Bloodroot (Sanguinaria canadensis)
A childhood book, Two Little Savages, pointed out the blue hepatica as the first woodland wild flower of spring. Hepaticas hide their heads among their three lobed leaves and only open their starry blue or pink blooms when they’re ready. The more eager bloodroots seem to open all at once, ten days of joyful white blossoms at the edge of the garden and scattered throughout the meadow. Their fat reddish roots (that bleed when cut) choke out other plants, but not all: dutchman’s breeches send up their lacy leaves and stems of nodding pantaloons from tiny bulbs that sit below the roots of the larger plant a few weeks later. Bloodroot grows along the river and some lowland streams in our area. Like false hellbore (which outcompetes it), it favors pockets of rich soil. I moved a single clump from the riverbank to my garden forty years ago and now it grows throughout my garden and much of my meadow, especially where the grass is thinner. So it does well enough in our uplands away from water though I have never seen it in the wild there. Perhaps it hasn’t reached more distant areas in its post glacial travels or perhaps clearing and cattle grazing on the uplands in the nineteenth century led to its retreat to the center of its distribution.
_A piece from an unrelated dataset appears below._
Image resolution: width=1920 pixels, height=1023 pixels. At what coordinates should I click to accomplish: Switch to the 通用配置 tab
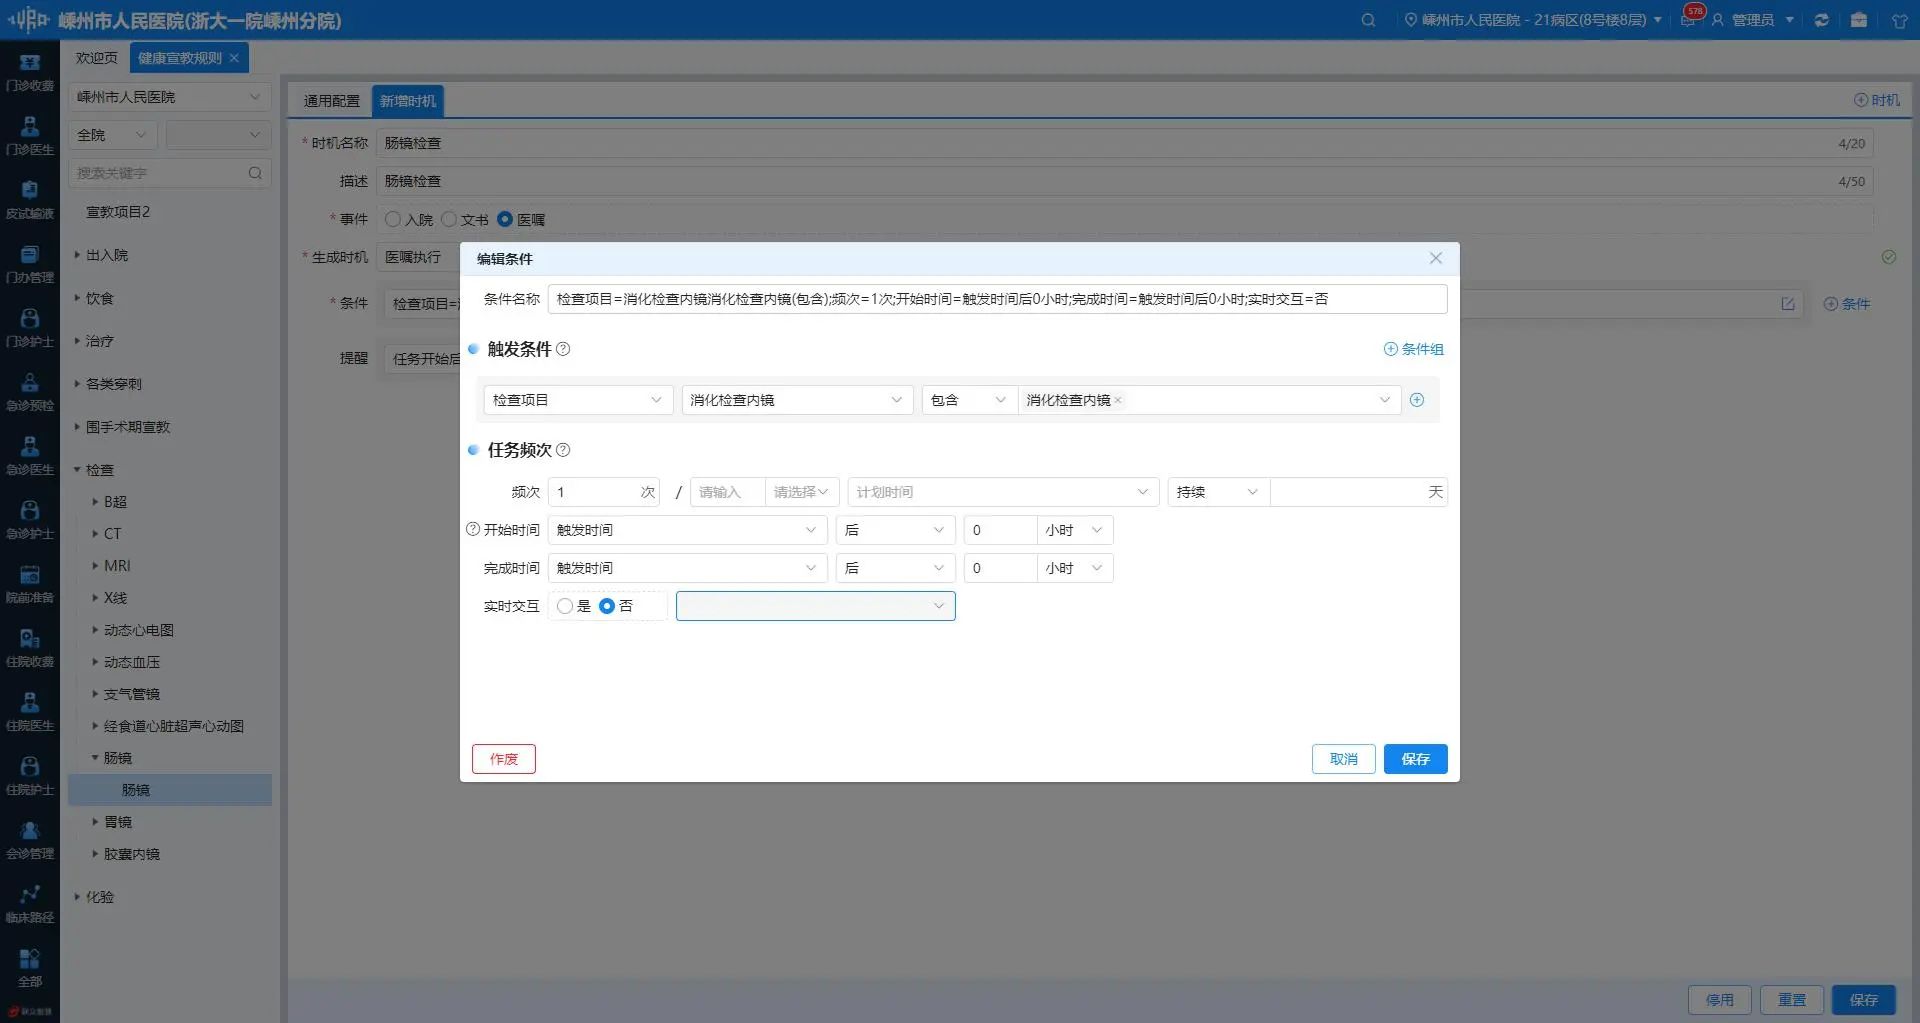click(331, 101)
Bloodroot sets lots of seed in plump scimitar shaped pods that poke up under its leaves in June. The seeds must germinate well: ants or birds have spread the plant all over my garden and meadow. I usually however reproduce bloodroot by root division, which is simpler than from seed. The naked reddish rhizomes lie just under the ground. A clump is easily lifted to pot or put elsewhere in the garden. You must do this if the bloodroots are encroaching on your yellow lady’s slippers or trilliums. (Even some hostas are vulnerable.) Bloodroots do well in sun or shade in any garden soil. Their leaves start to look messy in July, when you may cut them off.